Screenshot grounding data
-=-=-

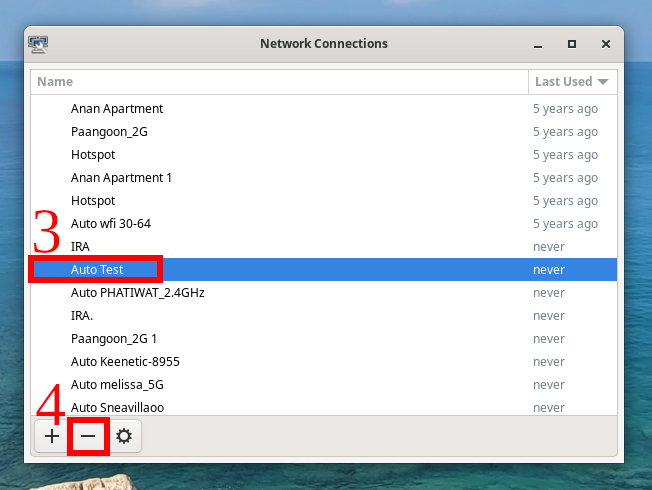Select the Anan Apartment connection

(x=117, y=109)
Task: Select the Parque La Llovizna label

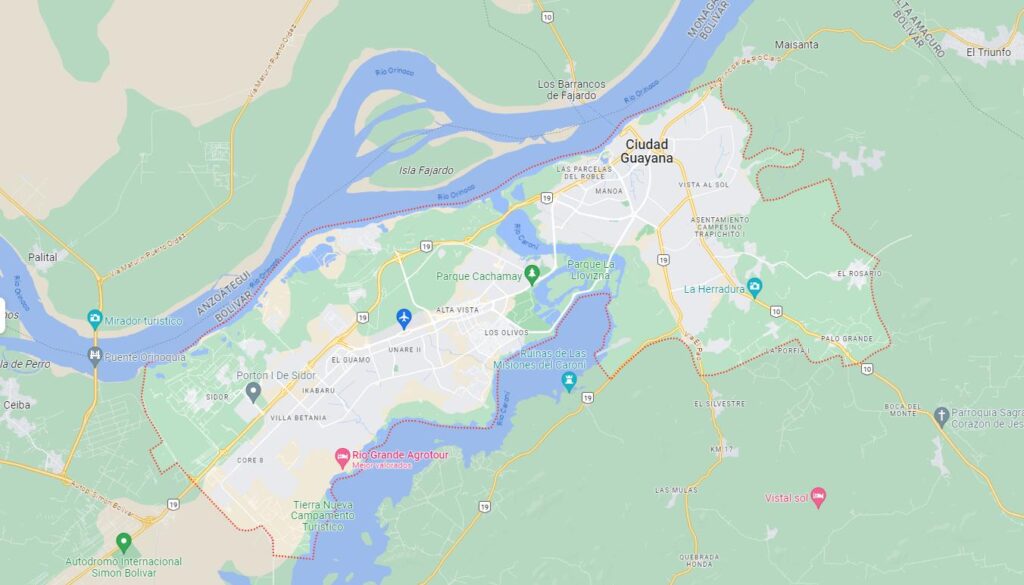Action: 590,270
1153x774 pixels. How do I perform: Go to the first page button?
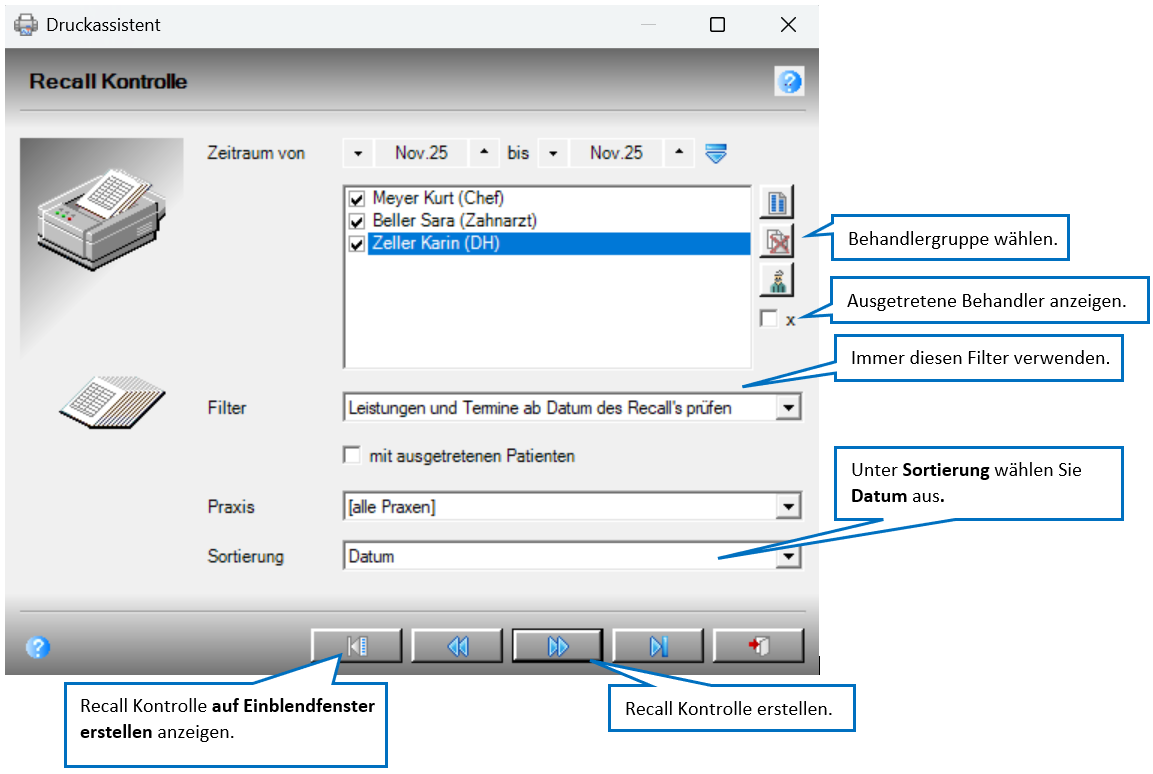point(357,646)
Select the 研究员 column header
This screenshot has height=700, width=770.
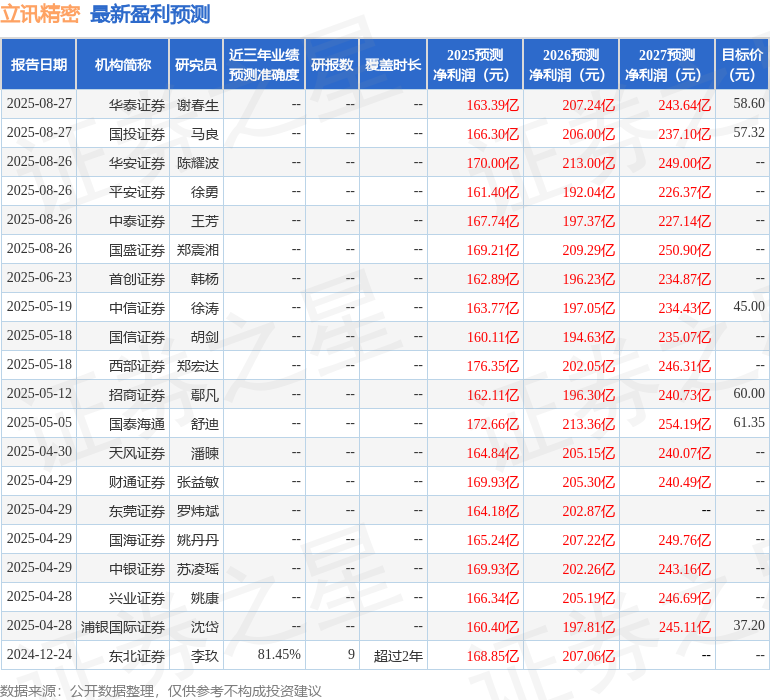195,65
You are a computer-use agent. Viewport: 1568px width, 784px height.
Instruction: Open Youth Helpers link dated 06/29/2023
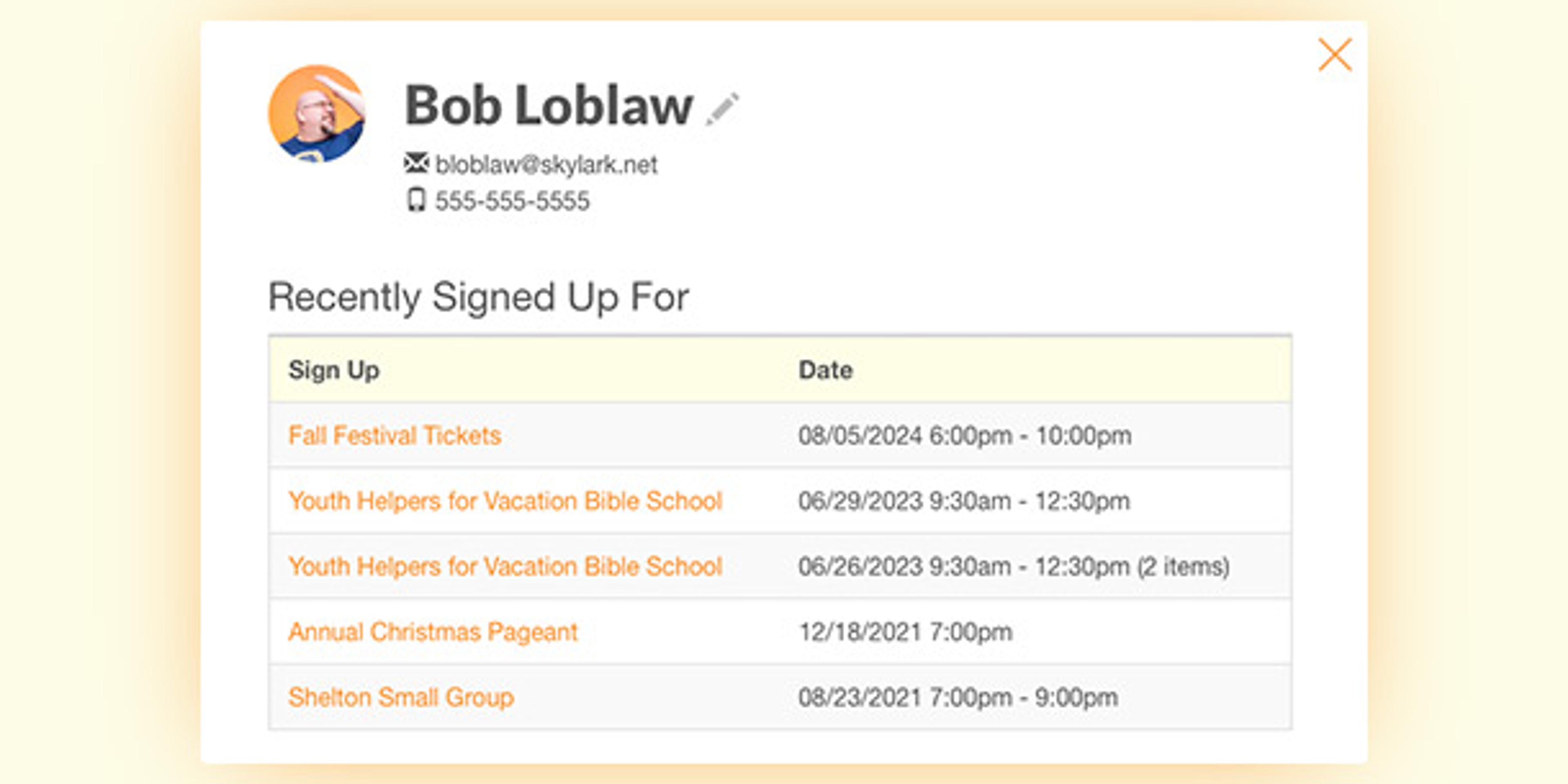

-=-=-

Skip the pictures and print exactly the lines from the one containing "Task: Select the Parque La Llovizna label" through the end of the records above.

• **Written response**:
Task: Select the Parque La Llovizna label

Action: 590,270
1153x774 pixels. How do I perform: Go to the first page button?
point(357,646)
Select the 研究员 column header
This screenshot has height=700, width=770.
195,65
You are a computer-use agent. Viewport: 1568px width, 784px height.
Instruction: Open Youth Helpers link dated 06/29/2023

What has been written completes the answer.